INFORMATION PROVIDED Block Start

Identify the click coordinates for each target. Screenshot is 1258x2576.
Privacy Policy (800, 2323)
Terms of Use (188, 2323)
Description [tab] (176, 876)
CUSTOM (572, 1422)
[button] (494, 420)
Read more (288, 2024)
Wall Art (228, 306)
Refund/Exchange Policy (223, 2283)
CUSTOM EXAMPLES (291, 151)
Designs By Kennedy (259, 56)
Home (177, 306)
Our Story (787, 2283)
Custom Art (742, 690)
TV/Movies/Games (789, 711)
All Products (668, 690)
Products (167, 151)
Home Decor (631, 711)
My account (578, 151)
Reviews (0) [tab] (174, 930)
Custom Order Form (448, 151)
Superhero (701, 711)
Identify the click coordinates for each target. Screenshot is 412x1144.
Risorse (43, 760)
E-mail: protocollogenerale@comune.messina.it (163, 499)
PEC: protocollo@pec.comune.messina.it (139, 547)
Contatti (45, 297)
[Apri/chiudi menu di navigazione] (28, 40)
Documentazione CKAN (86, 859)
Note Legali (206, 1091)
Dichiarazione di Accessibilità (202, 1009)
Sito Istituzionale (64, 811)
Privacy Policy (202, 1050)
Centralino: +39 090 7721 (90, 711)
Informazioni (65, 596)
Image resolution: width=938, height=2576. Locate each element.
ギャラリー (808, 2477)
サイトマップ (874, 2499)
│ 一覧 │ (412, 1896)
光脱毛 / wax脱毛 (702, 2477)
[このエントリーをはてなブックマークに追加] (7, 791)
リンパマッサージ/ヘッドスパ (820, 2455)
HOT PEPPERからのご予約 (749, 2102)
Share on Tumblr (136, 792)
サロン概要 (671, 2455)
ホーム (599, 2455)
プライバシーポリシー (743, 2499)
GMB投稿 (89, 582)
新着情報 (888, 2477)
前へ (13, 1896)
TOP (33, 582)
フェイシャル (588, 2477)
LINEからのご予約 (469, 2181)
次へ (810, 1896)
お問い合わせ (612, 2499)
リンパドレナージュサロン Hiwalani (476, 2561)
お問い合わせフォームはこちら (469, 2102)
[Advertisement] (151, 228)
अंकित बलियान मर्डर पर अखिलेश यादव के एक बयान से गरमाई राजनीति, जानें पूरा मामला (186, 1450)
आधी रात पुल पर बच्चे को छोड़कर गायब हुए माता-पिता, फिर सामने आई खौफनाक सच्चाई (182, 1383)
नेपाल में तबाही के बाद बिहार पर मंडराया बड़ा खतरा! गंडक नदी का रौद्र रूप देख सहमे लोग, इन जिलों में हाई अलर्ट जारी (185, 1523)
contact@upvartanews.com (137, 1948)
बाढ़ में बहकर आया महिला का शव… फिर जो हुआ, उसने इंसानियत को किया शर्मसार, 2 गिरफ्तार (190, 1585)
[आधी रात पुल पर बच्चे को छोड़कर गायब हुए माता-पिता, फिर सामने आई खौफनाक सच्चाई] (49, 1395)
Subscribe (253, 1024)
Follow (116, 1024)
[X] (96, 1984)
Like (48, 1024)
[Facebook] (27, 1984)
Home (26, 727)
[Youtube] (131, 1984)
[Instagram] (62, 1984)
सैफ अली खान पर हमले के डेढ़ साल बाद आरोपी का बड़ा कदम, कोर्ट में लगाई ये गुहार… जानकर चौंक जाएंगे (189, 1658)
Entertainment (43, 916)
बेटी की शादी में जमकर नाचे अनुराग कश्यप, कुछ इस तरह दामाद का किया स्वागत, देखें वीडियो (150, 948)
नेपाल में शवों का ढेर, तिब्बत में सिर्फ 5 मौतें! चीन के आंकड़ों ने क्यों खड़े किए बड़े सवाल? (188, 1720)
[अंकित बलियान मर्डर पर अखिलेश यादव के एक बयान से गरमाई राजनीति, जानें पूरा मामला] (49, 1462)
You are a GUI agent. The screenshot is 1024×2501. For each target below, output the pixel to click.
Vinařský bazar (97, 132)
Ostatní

INFORMATION PROVIDED Block End

• [PROBLEM STATEMENT]
In the listing above, how many of the lines contain the string "coordinates"? Respond with the number alone.

• [RESPONSE TO THIS EXERCISE]
2